Collected data:
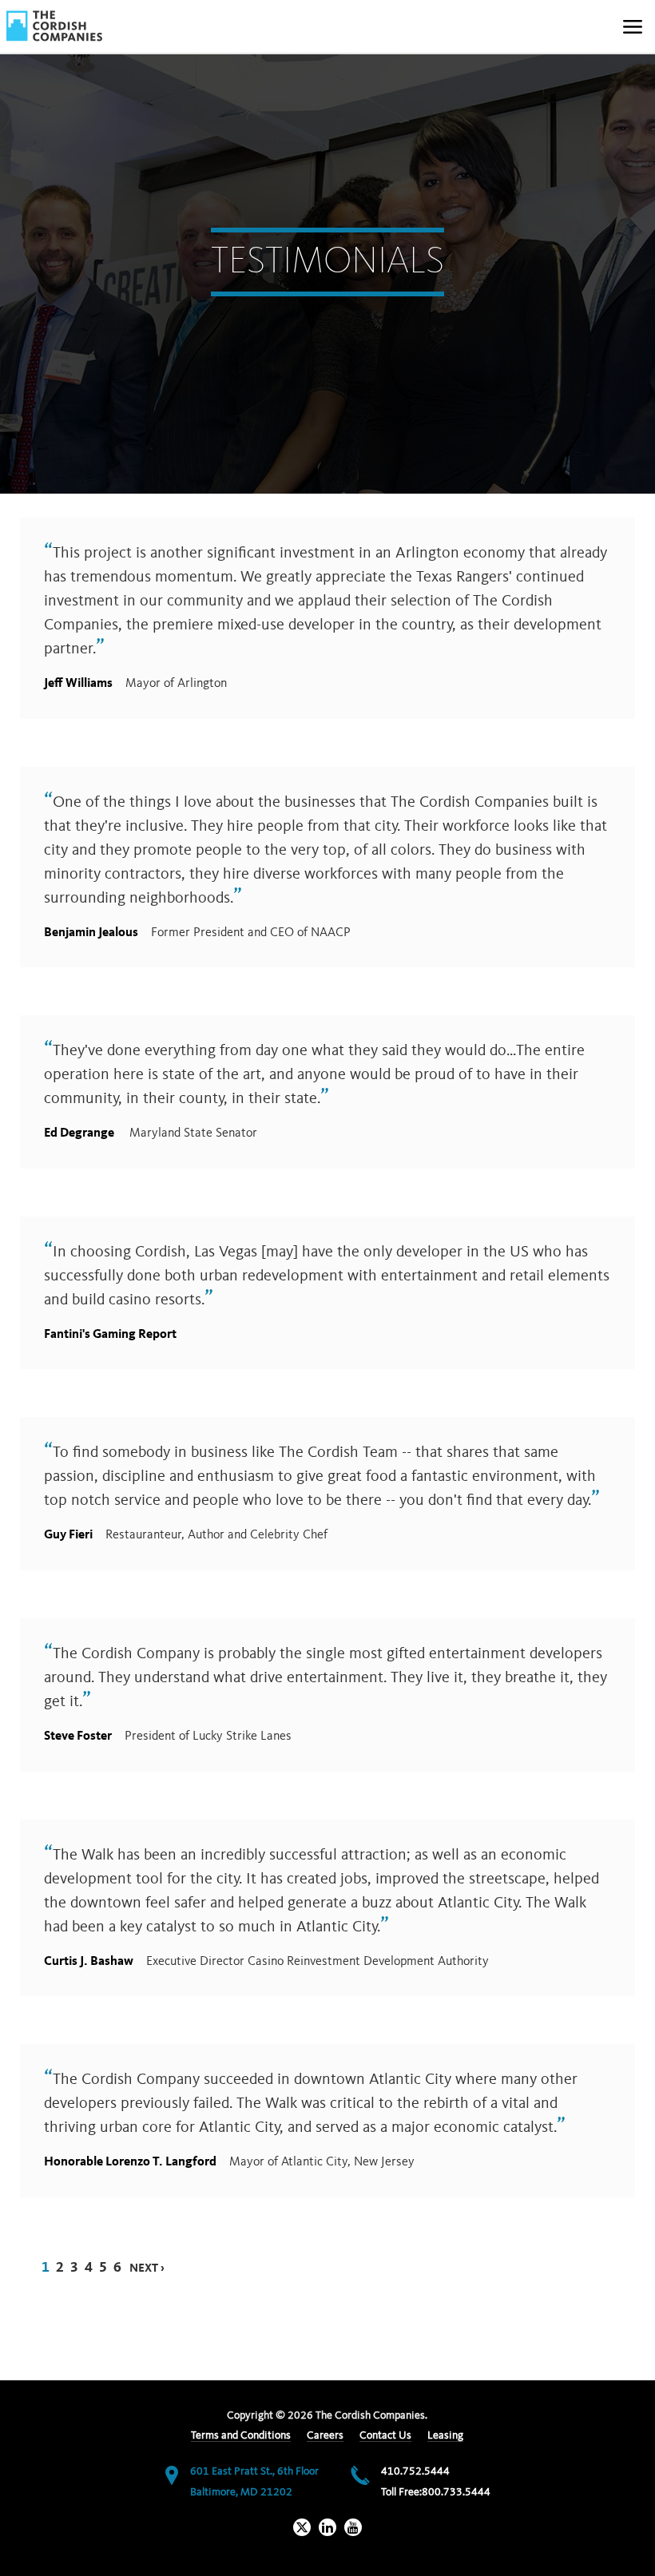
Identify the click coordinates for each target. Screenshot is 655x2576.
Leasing (445, 2435)
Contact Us (385, 2435)
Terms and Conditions (241, 2435)
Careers (325, 2435)
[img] (54, 26)
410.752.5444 (415, 2471)
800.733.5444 (456, 2492)
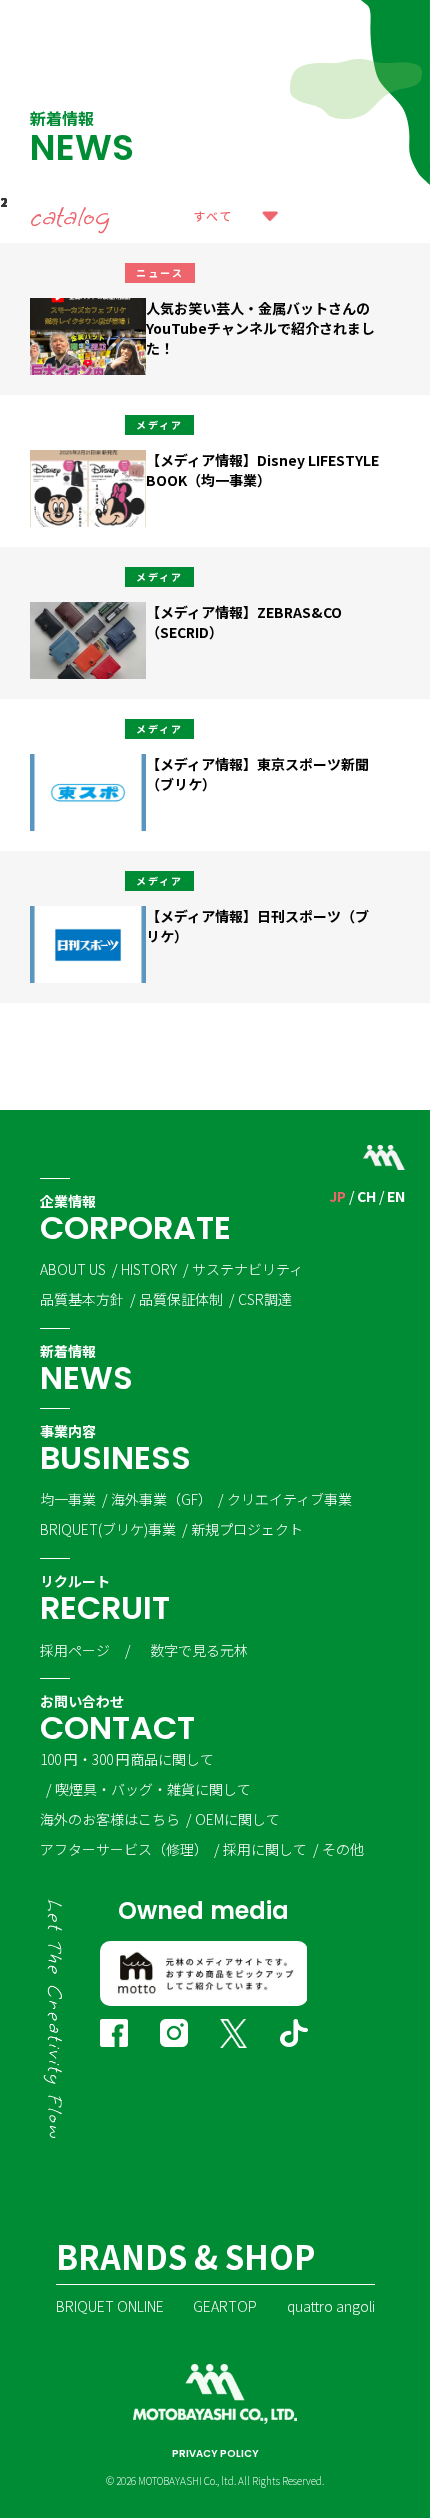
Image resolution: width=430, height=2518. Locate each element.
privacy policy (215, 2453)
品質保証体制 (181, 1299)
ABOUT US (73, 1269)
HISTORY (149, 1269)
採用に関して (265, 1849)
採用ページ (75, 1650)
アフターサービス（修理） (124, 1849)
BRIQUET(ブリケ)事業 (108, 1529)
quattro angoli (331, 2306)
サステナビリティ (247, 1269)
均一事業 (68, 1499)
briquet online (110, 2306)
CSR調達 (265, 1299)
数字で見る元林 (199, 1650)
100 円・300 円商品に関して (127, 1759)
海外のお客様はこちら (110, 1819)
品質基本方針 (82, 1299)
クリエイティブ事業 (289, 1499)
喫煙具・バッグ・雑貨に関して (153, 1789)
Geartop (225, 2306)
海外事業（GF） (161, 1499)
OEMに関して (237, 1819)
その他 (343, 1849)
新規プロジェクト (247, 1529)
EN (396, 1196)
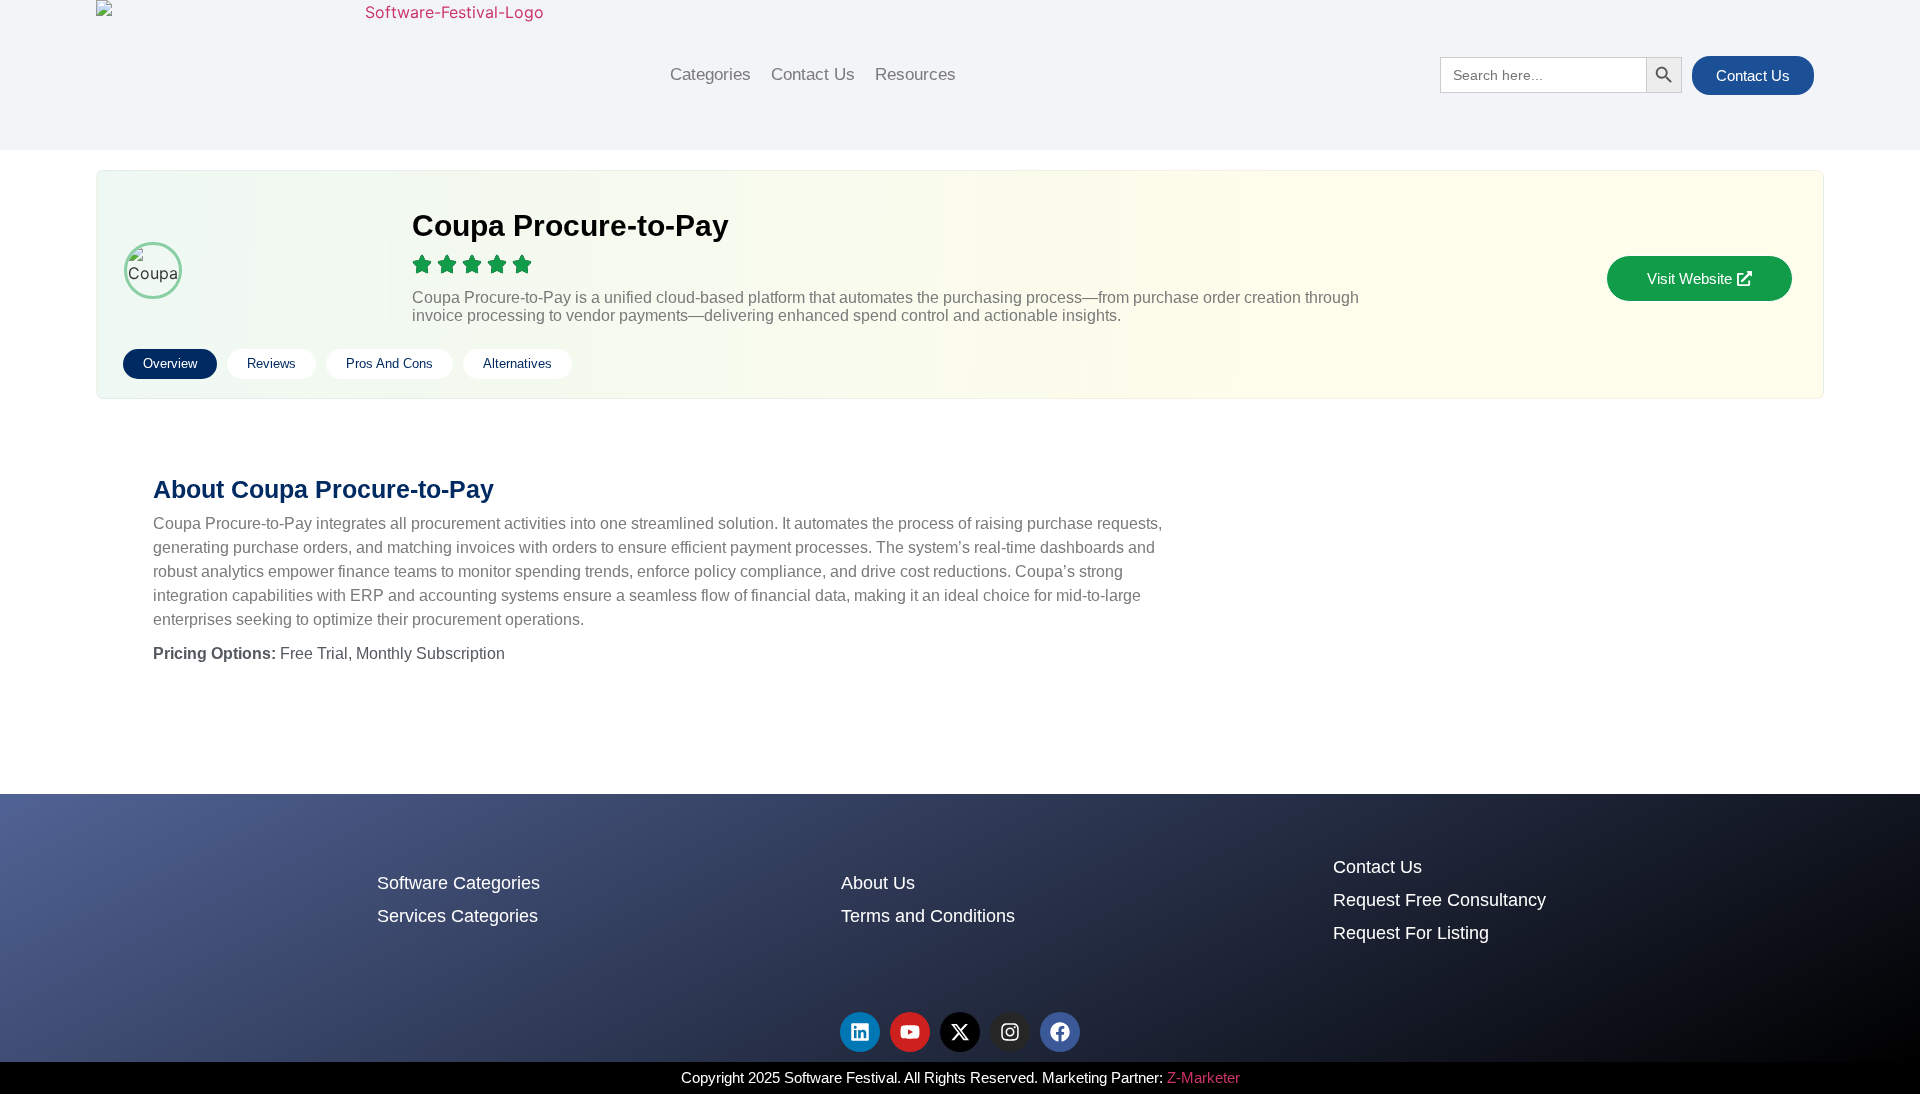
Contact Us (813, 74)
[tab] (170, 364)
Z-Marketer (1203, 1077)
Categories (710, 74)
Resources (915, 74)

__YOUR TASK__: What do the entries above read from the line containing "Terms and Conditions (241, 2435)" through the line containing "Geartop (225, 2306)"? Output those lines exactly, both ends included, with the pictures left out.

__TASK RESULT__:
Terms and Conditions (241, 2435)
Careers (325, 2435)
[img] (54, 26)
410.752.5444 (415, 2471)
800.733.5444 (456, 2492)
Image resolution: width=430, height=2518. Locate each element.
privacy policy (215, 2453)
品質保証体制 (181, 1299)
ABOUT US (73, 1269)
HISTORY (149, 1269)
採用に関して (265, 1849)
採用ページ (75, 1650)
アフターサービス（修理） (124, 1849)
BRIQUET(ブリケ)事業 (108, 1529)
quattro angoli (331, 2306)
サステナビリティ (247, 1269)
均一事業 (68, 1499)
briquet online (110, 2306)
CSR調達 (265, 1299)
数字で見る元林 (199, 1650)
100 円・300 円商品に関して (127, 1759)
海外のお客様はこちら (110, 1819)
品質基本方針 (82, 1299)
クリエイティブ事業 (289, 1499)
喫煙具・バッグ・雑貨に関して (153, 1789)
Geartop (225, 2306)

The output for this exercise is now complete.